On Thursday, 17 November 2022, the National Bureau of Statistics (NBS) published the National Multidimensional Poverty Index (MPI) which stood at 0.257, showing that the poor in Nigeria experience over one quarter of all possible deprivations. The report revealed that 63% (or 133m) of Nigerians are multidimensionally poor. The Multidimensional Poverty Index offers a multivariate form of poverty assessment, identifying deprivations across health, education, living standards, work, and shocks.
According to the Statistician-General of the Federation and CEO of the NBS, Semiu Adeniran, unlike the Global MPI which uses three dimensions (health, education and living standards), the Nigerian MPI added a fourth dimension, work, and shocks in the 2022 MPI Survey. The fourth dimension as well as other added variables such as food security, water reliability, underemployment, security shocks and school lag, were all added to reflect the current realities and priorities in Nigeria. The report shows that 58.7% of adults aged 18 and above are multidimensionally poor with an MPI of 0.235 and intensity of 40% while 67.5% of children aged 0-17 are multidimensionally poor with an MPI of 0.282 and intensity of 41.8%.
The report further noted that over half of the population who are multidimensionally poor cook with dung, wood, or charcoal, rather than cleaner energy and suffer high deprivations in sanitation, time to healthcare, food insecurity, and housing. Also, multidimensional poverty is higher in rural areas, where 72% of people are poor, compared to 42% of people in urban areas. Approximately 70% of Nigeria’s population live in rural areas, yet these areas are home to 80% of poor people; their intensity of poverty is also higher, at 42% in rural areas compared to 37% in urban areas. Based on region, 65% of poor people (or 86 million) live in the North, while 35% (47 million) live in the South. Poverty levels across States varied significantly, with the incidence of multidimensional poverty ranging from a low of 27% in Ondo to a high of 91% in Sokoto.
The economic recession witnessed in 2015-17 had a major impact on Nigerian households, eroding their purchasing power and driving joblessness nationwide. The pressure on disposable income was further exacerbated by the impact of higher petrol and food prices, leading to a higher cost of living in the face of muted growth in disposable income. Although the exit from recession in Q2 2017 was expected to translate into improved consumer spending, a sluggish pace of recovery amid the rising population left consumers still financially stifled. Still stuttering from the hit of that recession, the onset of the global pandemic worsened the situation and drove the country into another recession in Q3 2020.
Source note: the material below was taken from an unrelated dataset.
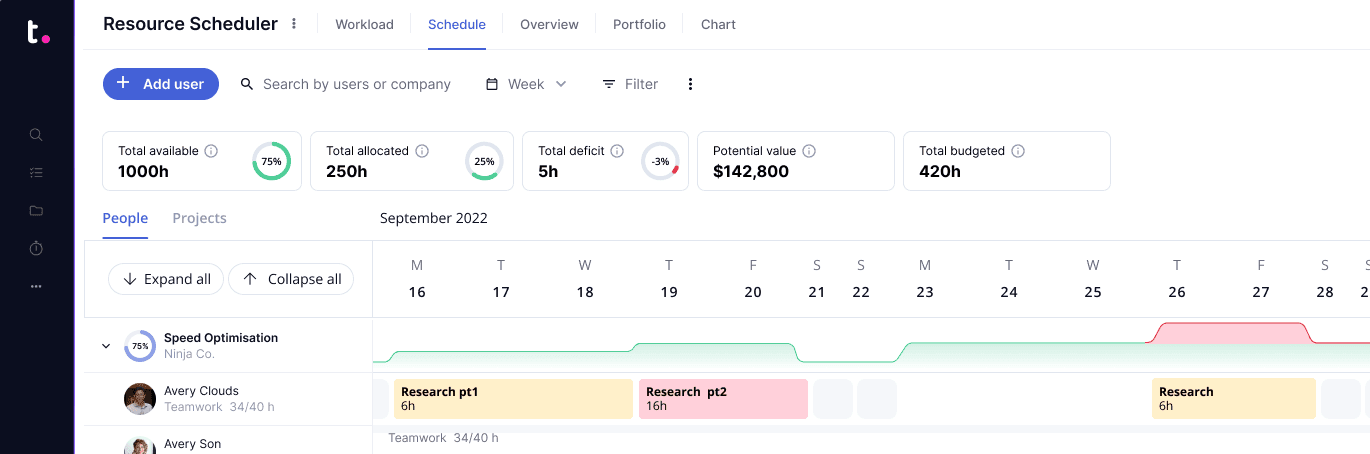Open the Filter options

pos(630,84)
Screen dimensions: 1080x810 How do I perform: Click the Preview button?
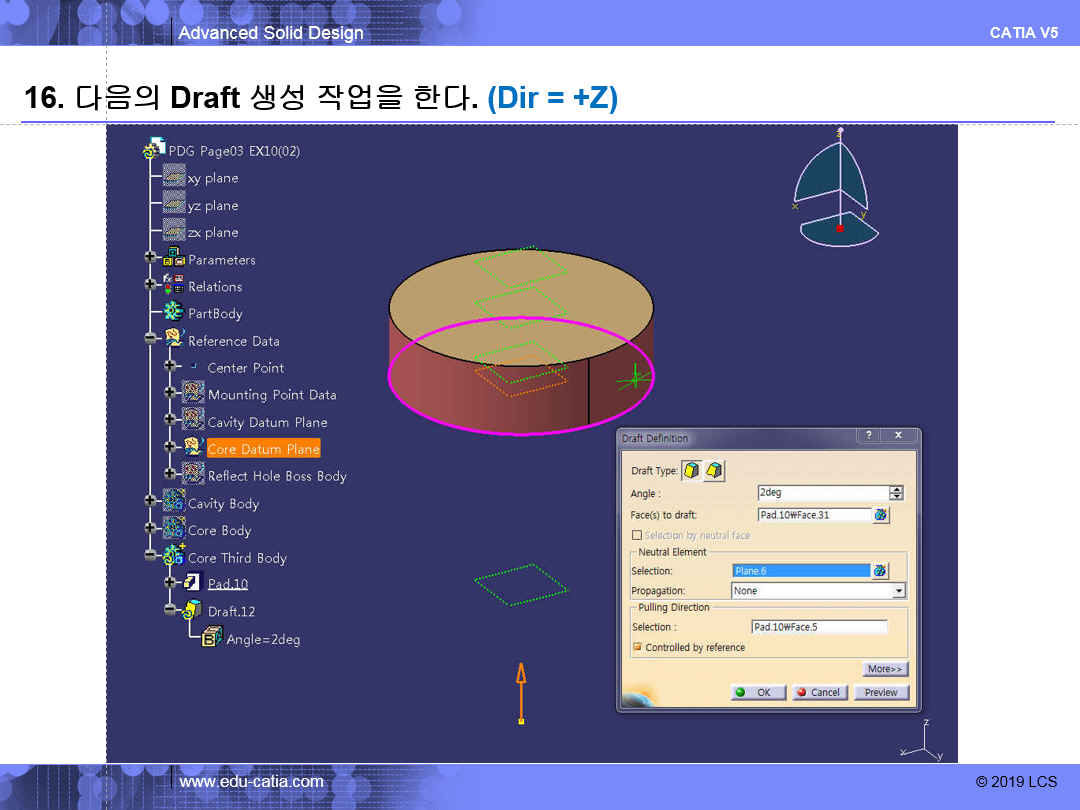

In our view, the government needs to be proactive and strategic about policies it intends to adopt to resuscitate the economy. There is an urgent need for the federal government to come up with policies to aid recovery and curb inflation as inflationary pressures continue to push many Nigerians below the poverty line. The lack of economic opportunities is also contributing to the rising crime cases in the country just as inflationary pressure has pushed most Nigerians below the poverty line.